If you’ve identified a muscle knot or small tight spot during your workout or your foam roller work, you can use a lacrosse ball to massage it directly. Start by placing the ball against a wall and leaning your weight into it to increase the pressure. This will give you a lot of ability to vary pressure on the affected spot. You can also place the ball on the ground and lie/sit/rest on top of it, although the pressure may be too intense for some areas. Begin with the ball on the sore spot, and work in small circles or side-to-side rolling actions along the affected muscle. You can experiment with the direction of your motion to see what brings the most relief — in general, you want to be working along the length of the muscle you’re trying to relax, in line with the muscle fibres. Begin with small movements near the sore spot, and gradually increase the size of your motion until you’re covering the whole affected muscle.

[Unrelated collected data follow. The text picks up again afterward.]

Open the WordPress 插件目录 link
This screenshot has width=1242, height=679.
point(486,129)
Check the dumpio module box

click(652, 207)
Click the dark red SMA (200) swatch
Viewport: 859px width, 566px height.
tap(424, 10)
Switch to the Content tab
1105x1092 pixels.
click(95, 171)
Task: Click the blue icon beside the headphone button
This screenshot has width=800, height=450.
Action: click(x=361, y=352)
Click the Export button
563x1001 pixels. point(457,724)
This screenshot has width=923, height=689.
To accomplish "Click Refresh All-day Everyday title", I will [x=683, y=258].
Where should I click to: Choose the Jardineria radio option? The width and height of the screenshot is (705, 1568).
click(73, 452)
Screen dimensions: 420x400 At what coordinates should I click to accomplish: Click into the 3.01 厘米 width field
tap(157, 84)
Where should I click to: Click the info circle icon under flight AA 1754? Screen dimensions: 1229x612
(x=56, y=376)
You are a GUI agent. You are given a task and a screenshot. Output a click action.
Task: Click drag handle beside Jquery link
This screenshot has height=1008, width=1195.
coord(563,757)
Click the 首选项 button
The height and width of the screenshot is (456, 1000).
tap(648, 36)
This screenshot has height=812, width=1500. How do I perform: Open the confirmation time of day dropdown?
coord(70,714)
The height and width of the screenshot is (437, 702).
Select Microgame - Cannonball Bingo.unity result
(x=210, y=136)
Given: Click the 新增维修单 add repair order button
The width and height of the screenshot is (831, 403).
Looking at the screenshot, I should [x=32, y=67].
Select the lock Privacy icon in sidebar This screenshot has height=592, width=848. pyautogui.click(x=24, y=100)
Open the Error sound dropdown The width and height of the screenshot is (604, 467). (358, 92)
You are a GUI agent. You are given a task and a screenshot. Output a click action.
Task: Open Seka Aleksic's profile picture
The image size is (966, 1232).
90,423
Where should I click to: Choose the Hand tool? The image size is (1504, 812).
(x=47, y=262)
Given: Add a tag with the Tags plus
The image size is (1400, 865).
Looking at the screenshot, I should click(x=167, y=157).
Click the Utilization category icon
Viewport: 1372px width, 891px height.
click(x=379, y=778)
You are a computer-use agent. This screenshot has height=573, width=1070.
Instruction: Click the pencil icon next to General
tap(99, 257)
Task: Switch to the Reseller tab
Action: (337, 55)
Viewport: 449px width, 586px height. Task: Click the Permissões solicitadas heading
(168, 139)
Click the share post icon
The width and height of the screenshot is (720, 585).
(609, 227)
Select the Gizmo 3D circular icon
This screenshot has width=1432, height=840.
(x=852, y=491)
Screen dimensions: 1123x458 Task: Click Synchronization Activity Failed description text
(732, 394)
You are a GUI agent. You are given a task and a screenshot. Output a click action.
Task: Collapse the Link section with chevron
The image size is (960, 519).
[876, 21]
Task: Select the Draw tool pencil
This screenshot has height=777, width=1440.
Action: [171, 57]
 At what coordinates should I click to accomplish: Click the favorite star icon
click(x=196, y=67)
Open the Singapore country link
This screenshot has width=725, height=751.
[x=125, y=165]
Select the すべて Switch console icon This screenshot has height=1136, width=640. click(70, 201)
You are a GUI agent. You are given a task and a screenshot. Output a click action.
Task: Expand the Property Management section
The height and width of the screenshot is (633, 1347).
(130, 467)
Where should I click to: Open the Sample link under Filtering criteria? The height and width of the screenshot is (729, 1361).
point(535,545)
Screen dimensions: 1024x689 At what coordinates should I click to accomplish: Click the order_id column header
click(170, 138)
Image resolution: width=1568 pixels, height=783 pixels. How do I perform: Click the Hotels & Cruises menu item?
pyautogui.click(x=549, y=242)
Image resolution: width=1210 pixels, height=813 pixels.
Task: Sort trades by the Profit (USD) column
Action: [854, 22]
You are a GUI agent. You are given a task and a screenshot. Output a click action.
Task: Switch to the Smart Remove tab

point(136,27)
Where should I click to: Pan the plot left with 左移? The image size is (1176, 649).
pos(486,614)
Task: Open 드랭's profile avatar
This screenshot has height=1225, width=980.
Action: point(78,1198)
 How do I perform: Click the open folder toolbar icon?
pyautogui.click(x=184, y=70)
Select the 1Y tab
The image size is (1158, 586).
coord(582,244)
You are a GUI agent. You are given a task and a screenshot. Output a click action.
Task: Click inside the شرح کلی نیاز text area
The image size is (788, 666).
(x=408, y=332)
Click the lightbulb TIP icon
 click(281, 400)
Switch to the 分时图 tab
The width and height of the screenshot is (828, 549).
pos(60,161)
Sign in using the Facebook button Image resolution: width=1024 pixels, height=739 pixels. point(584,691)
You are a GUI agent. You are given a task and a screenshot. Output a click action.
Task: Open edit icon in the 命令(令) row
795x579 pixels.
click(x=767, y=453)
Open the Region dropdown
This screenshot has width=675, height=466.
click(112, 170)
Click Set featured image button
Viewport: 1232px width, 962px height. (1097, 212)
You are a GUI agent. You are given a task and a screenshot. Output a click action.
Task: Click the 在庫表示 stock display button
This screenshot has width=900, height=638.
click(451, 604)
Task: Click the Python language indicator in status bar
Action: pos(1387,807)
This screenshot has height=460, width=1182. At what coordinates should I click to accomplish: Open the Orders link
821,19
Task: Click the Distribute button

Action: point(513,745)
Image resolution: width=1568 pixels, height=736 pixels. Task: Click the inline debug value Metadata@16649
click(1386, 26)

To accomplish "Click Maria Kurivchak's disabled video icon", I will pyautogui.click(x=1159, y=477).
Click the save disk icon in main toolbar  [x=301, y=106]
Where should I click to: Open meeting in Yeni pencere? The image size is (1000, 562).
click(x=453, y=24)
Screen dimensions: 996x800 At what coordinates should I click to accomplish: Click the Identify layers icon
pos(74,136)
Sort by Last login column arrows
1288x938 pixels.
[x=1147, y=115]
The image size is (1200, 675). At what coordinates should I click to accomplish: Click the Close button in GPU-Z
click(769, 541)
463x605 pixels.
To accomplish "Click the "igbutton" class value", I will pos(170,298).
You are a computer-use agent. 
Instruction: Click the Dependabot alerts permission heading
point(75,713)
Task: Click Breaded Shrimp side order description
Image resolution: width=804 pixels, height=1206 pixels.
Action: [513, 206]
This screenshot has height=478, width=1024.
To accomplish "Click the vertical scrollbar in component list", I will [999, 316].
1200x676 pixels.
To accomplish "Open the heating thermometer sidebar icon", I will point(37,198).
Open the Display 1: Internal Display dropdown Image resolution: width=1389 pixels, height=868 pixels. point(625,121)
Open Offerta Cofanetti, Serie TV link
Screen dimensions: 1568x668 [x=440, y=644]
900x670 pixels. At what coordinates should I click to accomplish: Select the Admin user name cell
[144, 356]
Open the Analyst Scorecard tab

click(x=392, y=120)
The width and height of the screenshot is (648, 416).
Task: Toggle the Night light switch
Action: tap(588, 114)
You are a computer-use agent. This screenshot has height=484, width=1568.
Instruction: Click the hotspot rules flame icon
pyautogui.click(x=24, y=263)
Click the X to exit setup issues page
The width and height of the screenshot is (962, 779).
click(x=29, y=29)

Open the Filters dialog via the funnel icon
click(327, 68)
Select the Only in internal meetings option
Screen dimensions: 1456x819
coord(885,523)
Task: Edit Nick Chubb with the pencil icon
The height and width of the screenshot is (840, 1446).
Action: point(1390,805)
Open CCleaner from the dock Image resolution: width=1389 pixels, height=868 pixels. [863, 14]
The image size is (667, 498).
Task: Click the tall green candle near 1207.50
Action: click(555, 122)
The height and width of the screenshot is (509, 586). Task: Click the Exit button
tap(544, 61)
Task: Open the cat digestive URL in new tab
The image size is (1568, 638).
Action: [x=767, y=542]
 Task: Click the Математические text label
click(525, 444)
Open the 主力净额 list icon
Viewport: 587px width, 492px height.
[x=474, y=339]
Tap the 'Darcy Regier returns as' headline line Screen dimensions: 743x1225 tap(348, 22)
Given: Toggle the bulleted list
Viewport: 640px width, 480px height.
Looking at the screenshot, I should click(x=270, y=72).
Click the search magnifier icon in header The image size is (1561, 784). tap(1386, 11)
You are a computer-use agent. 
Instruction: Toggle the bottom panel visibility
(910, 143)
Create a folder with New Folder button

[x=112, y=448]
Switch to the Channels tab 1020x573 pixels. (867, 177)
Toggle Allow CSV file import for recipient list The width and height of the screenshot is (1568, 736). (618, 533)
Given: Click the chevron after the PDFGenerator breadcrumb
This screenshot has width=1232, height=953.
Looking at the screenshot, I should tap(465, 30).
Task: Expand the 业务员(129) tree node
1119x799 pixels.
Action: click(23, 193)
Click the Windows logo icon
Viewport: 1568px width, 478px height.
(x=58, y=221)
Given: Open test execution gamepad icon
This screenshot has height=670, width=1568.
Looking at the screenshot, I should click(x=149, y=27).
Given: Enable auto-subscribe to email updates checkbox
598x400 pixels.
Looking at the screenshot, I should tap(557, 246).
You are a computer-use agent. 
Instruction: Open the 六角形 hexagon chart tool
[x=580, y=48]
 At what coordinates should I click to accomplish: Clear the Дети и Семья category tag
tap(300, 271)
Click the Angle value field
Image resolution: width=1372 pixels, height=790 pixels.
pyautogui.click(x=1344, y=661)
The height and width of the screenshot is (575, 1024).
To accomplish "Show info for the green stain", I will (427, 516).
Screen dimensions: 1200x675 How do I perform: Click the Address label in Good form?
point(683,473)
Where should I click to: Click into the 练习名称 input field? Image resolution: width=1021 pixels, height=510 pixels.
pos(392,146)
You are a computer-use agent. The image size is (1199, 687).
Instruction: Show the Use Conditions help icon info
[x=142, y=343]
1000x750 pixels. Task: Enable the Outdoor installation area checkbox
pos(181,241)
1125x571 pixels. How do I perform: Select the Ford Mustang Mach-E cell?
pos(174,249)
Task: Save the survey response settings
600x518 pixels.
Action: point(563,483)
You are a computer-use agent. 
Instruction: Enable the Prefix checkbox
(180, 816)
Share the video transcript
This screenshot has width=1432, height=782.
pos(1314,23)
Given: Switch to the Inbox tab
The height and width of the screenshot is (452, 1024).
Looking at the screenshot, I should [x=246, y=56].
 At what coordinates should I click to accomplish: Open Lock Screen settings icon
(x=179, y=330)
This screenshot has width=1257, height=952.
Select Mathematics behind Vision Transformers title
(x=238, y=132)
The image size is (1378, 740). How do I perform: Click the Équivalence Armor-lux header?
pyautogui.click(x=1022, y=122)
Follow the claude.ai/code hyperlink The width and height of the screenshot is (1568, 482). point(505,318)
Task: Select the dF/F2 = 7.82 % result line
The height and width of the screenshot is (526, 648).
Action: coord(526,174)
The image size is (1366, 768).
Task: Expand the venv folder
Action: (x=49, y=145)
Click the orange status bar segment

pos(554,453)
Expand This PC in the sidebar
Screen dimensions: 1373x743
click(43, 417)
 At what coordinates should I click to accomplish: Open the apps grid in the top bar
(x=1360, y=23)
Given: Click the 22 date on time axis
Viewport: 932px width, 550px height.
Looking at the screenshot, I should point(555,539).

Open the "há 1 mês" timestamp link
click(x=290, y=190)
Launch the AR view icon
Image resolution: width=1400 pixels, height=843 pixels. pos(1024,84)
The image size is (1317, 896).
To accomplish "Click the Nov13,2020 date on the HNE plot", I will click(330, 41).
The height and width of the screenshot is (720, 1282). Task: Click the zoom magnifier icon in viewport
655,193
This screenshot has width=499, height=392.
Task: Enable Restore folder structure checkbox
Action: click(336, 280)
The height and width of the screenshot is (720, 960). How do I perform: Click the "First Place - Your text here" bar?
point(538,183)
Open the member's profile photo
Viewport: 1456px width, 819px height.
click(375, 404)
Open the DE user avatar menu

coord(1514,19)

You can also use it for lighter massage and diagnostic work on small areas such as the bottom of the foot. Just as you would use a foam roller, begin with gentle pressure and use to ball to identify tight spots and problem areas.
Resistance bands such as the Thera-band are a great way to turn static stretches into active resistance work that builds strength throughout your motion. For an in-depth discussion of how to use them in an ongoing conditioning program, we strongly recommend Eric Franklin’s Conditioning for Dance, which is highly applicable to martial arts training as well.
As a supplementary tool, resistance bands are great for diagnosing mobility problems, particularly weaknesses and sticking points in the joints. For example, you can use one to get a good sense of your ankle’s ability to support weight throughout its range of motion. Begin by sitting on the ground with your legs extended, and stretch a resistance band across the ball of one foot. While maintaining steady pressure, slowly extend your foot until your toes are fully pointed, and then retract it until it’s flexed back towards your knee. Repeat this action several times, noting moments of discomfort, “stutters” in what should be a smooth action, or moments when your foot suddenly feels weak or wobbly. Do the same thing with side-to-side motion, and rotation of the foot. You can keep performing these actions with slowly increasing resistance until they smooth out, or use the information you’ve gathered about tight spots and points of weakness as a guide for examining how you stand, walk, and lunge while fighting, and whether your foot position there is affecting your overall stability.
The work that you do with all three of these tools should be very exploratory in nature. Try a new movement or way of applying pressure, and see if it helps deal with the issue you’re working on; make your muscles move smoothly through resistance as a gentle test of their stability and strength; experiment with different styles of self-massage to get your most stubborn muscles to loosen up. There are many ways of approaching this part of your prehabilitation, and it will take time and experimentation to find the methods that work best for you.